Autoantibodies in DILE are thought to be generated by a different mechanism than molecular mimicry. Metabolites of drugs that cause DILE are subjected to oxidative metabolism by neutrophils, creating reactive metabolites. Virtually all lupus-inducing drugs have been shown to undergo oxidative metabolism, while analogous non–lupus-inducing drugs do not undergo oxidation. The drug metabolite, in turn, is thought to trigger reactions in the thymus that prevent T cells from developing tolerance to the patient's own tissues. In a mouse model, reactive metabolites of procainamide injected into the thymus have been shown to result in lupuslike autoantibodies. Unlike in drug hypersensitivity reactions, this process takes months to years of drug exposure for symptoms to develop.

The production of autoimmune T cells is initiated in the thymus by the capacity of reactive drug metabolites to disrupt central T-cell tolerance.

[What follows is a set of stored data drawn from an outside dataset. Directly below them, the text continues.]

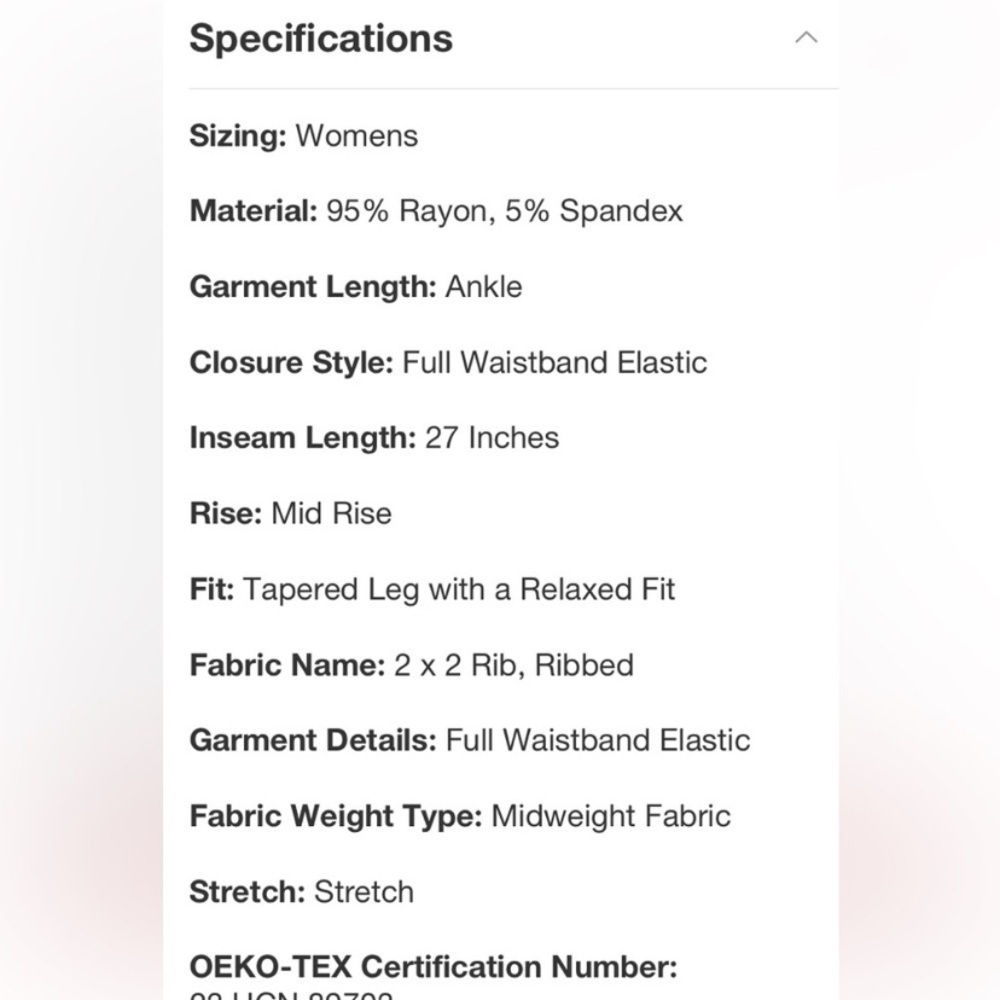Viewport: 1000px width, 1000px height.
Task: Click the Mid Rise value text
Action: (x=332, y=513)
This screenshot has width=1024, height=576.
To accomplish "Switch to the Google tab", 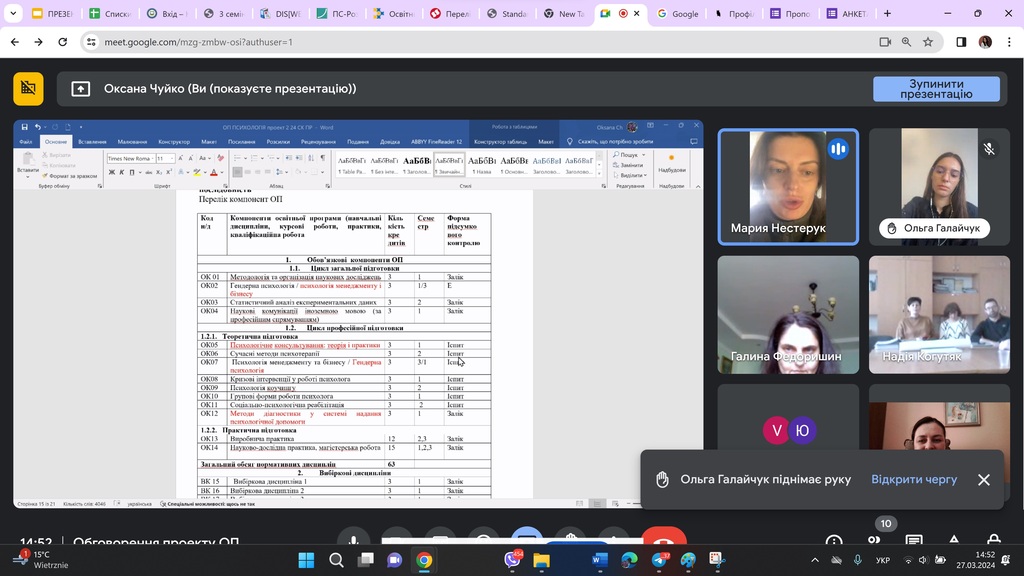I will 678,14.
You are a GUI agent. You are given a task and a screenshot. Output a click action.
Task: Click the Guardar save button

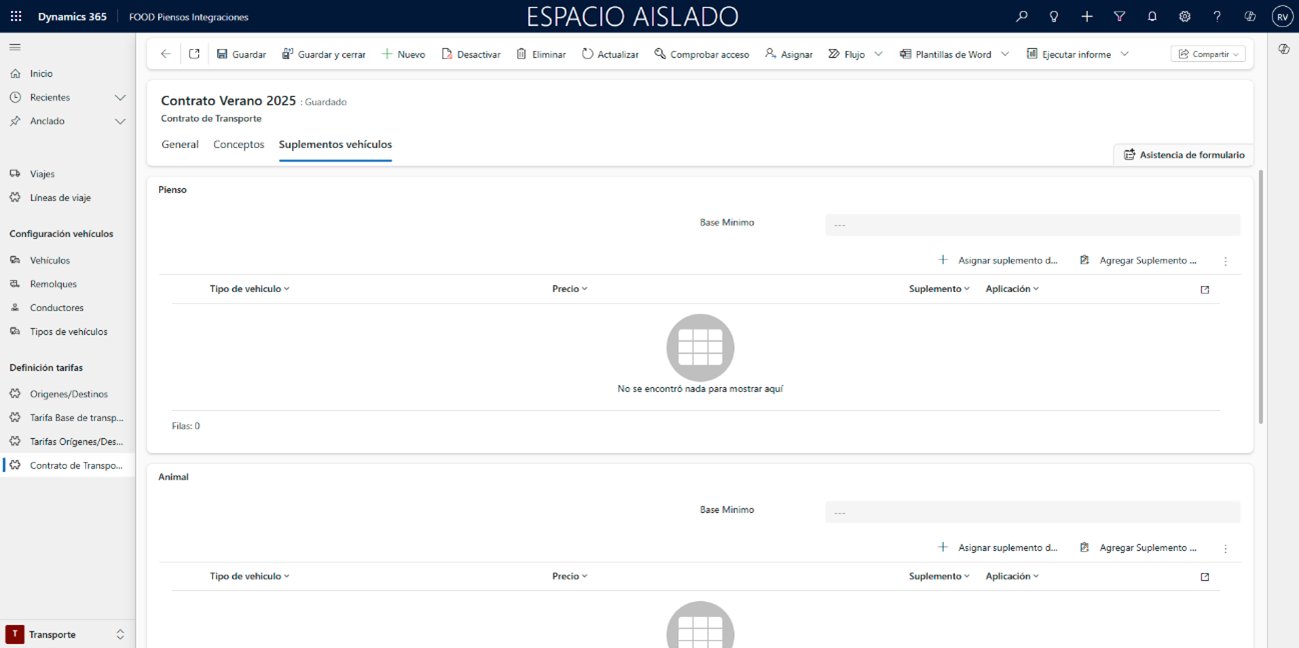pos(241,54)
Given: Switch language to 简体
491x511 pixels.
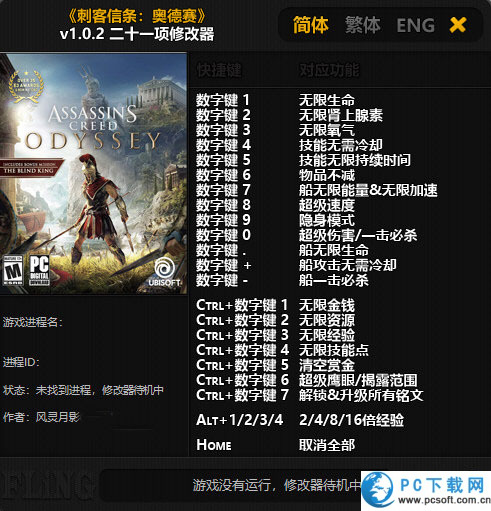Looking at the screenshot, I should point(311,25).
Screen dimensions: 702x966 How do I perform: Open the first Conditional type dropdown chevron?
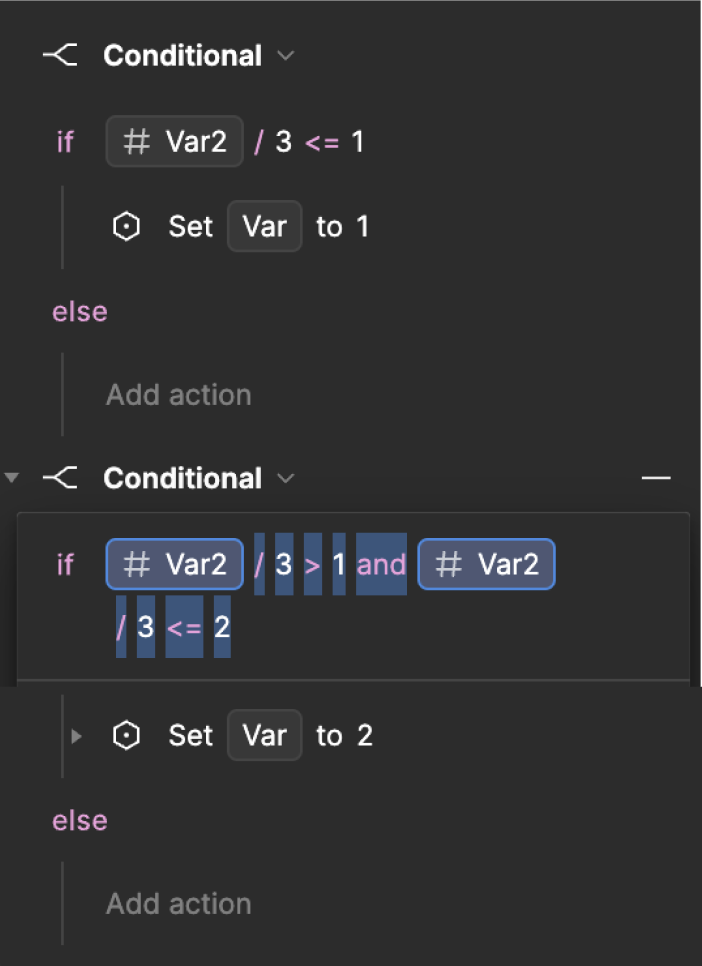[285, 55]
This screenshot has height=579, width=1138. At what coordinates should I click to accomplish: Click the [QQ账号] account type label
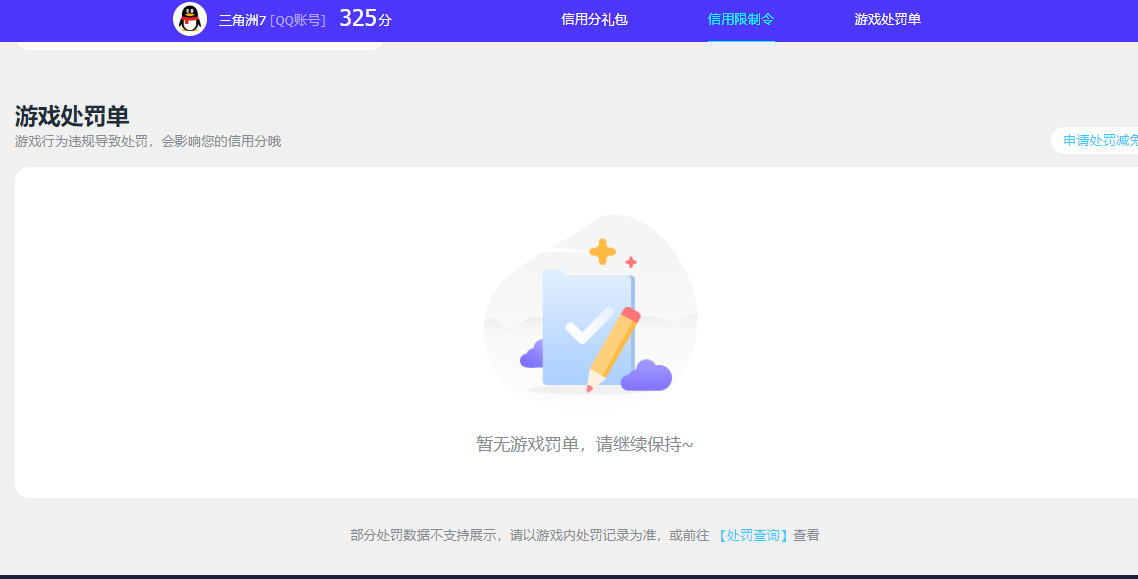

Both mouse model and human studies implicate thymic activity, possibly indicating the persistence of thymic activity into advanced adult life.

Predisposing factors to the development of DILE include a slow drug-acetylator phenotype and advancing patient age. Slower acetylation may play a role in the greater predisposition for elderly persons to develop DILE. Higher rates of DILE in elderly persons, however, is also likely due to decreased drug clearance and increased medication usage in these individuals.

Biologics such as interleukins (eg, interleukin 2), interferons (eg, alfa, gamma, beta), and tumor necrosis factor (TNF) (eg, TNF-alpha) inhibitors are associated with musculoskeletal symptoms and antibody production suggestive of a lupuslike autoimmune disorder. In one study, approximately 14% of rheumatoid arthritis patients treated with anti–TNF-alpha developed anti-DNA antibodies, while less than 1% developed lupuslike symptoms. In another study, TNF-alpha protected against the development of lupus nephritis in a mouse model of SLE.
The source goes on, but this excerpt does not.